_Work to complete_. Reproduce the listing that follows with no differences at all.

*** Opening of The data ***

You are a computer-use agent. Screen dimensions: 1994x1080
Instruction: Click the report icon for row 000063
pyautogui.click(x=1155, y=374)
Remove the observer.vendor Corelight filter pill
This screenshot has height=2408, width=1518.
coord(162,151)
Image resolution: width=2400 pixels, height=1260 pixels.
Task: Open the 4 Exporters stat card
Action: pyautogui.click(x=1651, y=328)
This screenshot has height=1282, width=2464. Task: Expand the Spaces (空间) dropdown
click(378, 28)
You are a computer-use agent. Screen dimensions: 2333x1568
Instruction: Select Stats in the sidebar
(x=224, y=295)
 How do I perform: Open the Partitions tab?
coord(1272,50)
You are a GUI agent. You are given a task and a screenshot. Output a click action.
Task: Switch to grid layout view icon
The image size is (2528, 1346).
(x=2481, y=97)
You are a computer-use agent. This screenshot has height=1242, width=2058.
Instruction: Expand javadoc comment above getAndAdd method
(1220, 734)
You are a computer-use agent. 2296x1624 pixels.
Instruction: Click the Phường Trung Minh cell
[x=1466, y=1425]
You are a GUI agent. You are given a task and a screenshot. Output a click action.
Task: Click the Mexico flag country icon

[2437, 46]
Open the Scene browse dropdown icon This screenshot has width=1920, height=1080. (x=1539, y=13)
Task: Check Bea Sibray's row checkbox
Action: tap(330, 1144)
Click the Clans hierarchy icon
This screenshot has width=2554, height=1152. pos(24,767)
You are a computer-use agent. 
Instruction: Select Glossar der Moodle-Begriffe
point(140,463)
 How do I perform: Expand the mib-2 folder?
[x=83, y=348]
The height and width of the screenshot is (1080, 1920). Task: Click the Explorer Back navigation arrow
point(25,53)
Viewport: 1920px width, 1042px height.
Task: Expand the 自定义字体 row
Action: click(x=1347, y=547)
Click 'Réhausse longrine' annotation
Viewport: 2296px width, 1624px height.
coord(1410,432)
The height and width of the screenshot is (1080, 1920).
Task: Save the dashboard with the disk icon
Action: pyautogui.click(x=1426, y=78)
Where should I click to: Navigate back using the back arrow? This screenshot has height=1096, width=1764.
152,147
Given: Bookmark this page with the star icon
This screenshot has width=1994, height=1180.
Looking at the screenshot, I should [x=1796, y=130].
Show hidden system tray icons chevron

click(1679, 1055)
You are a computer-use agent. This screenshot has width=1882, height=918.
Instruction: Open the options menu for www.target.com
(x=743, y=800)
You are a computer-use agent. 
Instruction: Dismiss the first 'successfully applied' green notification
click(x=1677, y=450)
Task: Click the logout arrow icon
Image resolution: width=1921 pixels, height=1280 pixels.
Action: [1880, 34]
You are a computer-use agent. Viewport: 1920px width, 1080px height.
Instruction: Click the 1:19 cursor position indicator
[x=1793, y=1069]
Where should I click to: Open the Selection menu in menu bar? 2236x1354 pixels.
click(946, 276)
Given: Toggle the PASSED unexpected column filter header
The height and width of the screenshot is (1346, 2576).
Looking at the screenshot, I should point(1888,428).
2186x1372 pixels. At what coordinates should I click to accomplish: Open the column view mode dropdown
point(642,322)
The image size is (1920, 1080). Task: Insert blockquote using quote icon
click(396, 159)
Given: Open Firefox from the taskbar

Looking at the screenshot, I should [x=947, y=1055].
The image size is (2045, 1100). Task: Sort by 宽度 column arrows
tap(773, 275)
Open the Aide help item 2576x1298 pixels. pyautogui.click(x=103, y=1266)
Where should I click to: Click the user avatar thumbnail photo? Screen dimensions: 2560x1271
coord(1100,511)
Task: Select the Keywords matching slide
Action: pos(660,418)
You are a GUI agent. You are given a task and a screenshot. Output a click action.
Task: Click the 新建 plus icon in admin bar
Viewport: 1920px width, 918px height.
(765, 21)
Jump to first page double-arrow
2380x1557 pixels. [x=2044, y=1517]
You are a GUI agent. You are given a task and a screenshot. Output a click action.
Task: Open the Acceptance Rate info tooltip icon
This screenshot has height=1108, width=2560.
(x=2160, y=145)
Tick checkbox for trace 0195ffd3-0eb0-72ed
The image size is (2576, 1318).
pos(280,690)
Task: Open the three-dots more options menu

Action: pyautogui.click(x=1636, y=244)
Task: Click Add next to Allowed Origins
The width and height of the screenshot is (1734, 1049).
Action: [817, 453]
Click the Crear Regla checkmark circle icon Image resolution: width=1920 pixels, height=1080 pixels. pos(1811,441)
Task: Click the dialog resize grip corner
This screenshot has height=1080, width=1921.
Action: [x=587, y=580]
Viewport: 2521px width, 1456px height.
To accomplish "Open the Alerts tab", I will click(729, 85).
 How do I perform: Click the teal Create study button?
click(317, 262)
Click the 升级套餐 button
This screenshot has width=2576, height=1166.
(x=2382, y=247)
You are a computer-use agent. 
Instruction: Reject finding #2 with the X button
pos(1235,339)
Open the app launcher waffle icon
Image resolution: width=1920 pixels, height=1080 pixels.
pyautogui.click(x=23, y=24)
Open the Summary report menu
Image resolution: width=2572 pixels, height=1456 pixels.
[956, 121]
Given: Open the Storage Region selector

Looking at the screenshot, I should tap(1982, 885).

*** Close of The data ***

_Output_.
You are a computer-use agent. Screen dimensions: 1994x1080
Instruction: Click the report icon for row 000063
pyautogui.click(x=1155, y=374)
Remove the observer.vendor Corelight filter pill
This screenshot has height=2408, width=1518.
coord(162,151)
Image resolution: width=2400 pixels, height=1260 pixels.
Task: Open the 4 Exporters stat card
Action: pyautogui.click(x=1651, y=328)
This screenshot has height=1282, width=2464. Task: Expand the Spaces (空间) dropdown
click(378, 28)
You are a computer-use agent. Screen dimensions: 2333x1568
Instruction: Select Stats in the sidebar
(x=224, y=295)
 How do I perform: Open the Partitions tab?
coord(1272,50)
You are a GUI agent. You are given a task and a screenshot. Output a click action.
Task: Switch to grid layout view icon
The image size is (2528, 1346).
(x=2481, y=97)
You are a computer-use agent. This screenshot has height=1242, width=2058.
Instruction: Expand javadoc comment above getAndAdd method
(1220, 734)
You are a computer-use agent. 2296x1624 pixels.
Instruction: Click the Phường Trung Minh cell
[x=1466, y=1425]
You are a GUI agent. You are given a task and a screenshot. Output a click action.
Task: Click the Mexico flag country icon

[2437, 46]
Open the Scene browse dropdown icon This screenshot has width=1920, height=1080. (x=1539, y=13)
Task: Check Bea Sibray's row checkbox
Action: tap(330, 1144)
Click the Clans hierarchy icon
This screenshot has width=2554, height=1152. pos(24,767)
You are a computer-use agent. 
Instruction: Select Glossar der Moodle-Begriffe
point(140,463)
 How do I perform: Expand the mib-2 folder?
[x=83, y=348]
The height and width of the screenshot is (1080, 1920). Task: Click the Explorer Back navigation arrow
point(25,53)
Viewport: 1920px width, 1042px height.
Task: Expand the 自定义字体 row
Action: click(x=1347, y=547)
Click 'Réhausse longrine' annotation
Viewport: 2296px width, 1624px height.
coord(1410,432)
The height and width of the screenshot is (1080, 1920).
Task: Save the dashboard with the disk icon
Action: pyautogui.click(x=1426, y=78)
Where should I click to: Navigate back using the back arrow? This screenshot has height=1096, width=1764.
152,147
Given: Bookmark this page with the star icon
This screenshot has width=1994, height=1180.
Looking at the screenshot, I should [x=1796, y=130].
Show hidden system tray icons chevron

click(1679, 1055)
You are a computer-use agent. This screenshot has width=1882, height=918.
Instruction: Open the options menu for www.target.com
(x=743, y=800)
You are a computer-use agent. 
Instruction: Dismiss the first 'successfully applied' green notification
click(x=1677, y=450)
Task: Click the logout arrow icon
Image resolution: width=1921 pixels, height=1280 pixels.
Action: [1880, 34]
You are a computer-use agent. Viewport: 1920px width, 1080px height.
Instruction: Click the 1:19 cursor position indicator
[x=1793, y=1069]
Where should I click to: Open the Selection menu in menu bar? 2236x1354 pixels.
click(946, 276)
Given: Toggle the PASSED unexpected column filter header
The height and width of the screenshot is (1346, 2576).
Looking at the screenshot, I should point(1888,428).
2186x1372 pixels. At what coordinates should I click to accomplish: Open the column view mode dropdown
point(642,322)
The image size is (1920, 1080). Task: Insert blockquote using quote icon
click(396, 159)
Given: Open Firefox from the taskbar

Looking at the screenshot, I should [x=947, y=1055].
The image size is (2045, 1100). Task: Sort by 宽度 column arrows
tap(773, 275)
Open the Aide help item 2576x1298 pixels. pyautogui.click(x=103, y=1266)
Where should I click to: Click the user avatar thumbnail photo? Screen dimensions: 2560x1271
coord(1100,511)
Task: Select the Keywords matching slide
Action: pos(660,418)
You are a GUI agent. You are given a task and a screenshot. Output a click action.
Task: Click the 新建 plus icon in admin bar
Viewport: 1920px width, 918px height.
(765, 21)
Jump to first page double-arrow
2380x1557 pixels. [x=2044, y=1517]
You are a GUI agent. You are given a task and a screenshot. Output a click action.
Task: Open the Acceptance Rate info tooltip icon
This screenshot has height=1108, width=2560.
(x=2160, y=145)
Tick checkbox for trace 0195ffd3-0eb0-72ed
The image size is (2576, 1318).
pos(280,690)
Task: Open the three-dots more options menu

Action: pyautogui.click(x=1636, y=244)
Task: Click Add next to Allowed Origins
The width and height of the screenshot is (1734, 1049).
Action: [817, 453]
Click the Crear Regla checkmark circle icon Image resolution: width=1920 pixels, height=1080 pixels. pos(1811,441)
Task: Click the dialog resize grip corner
This screenshot has height=1080, width=1921.
Action: [x=587, y=580]
Viewport: 2521px width, 1456px height.
To accomplish "Open the Alerts tab", I will click(729, 85).
 How do I perform: Click the teal Create study button?
click(317, 262)
Click the 升级套餐 button
This screenshot has width=2576, height=1166.
(x=2382, y=247)
You are a computer-use agent. 
Instruction: Reject finding #2 with the X button
pos(1235,339)
Open the app launcher waffle icon
Image resolution: width=1920 pixels, height=1080 pixels.
pyautogui.click(x=23, y=24)
Open the Summary report menu
Image resolution: width=2572 pixels, height=1456 pixels.
[956, 121]
Given: Open the Storage Region selector

Looking at the screenshot, I should tap(1982, 885).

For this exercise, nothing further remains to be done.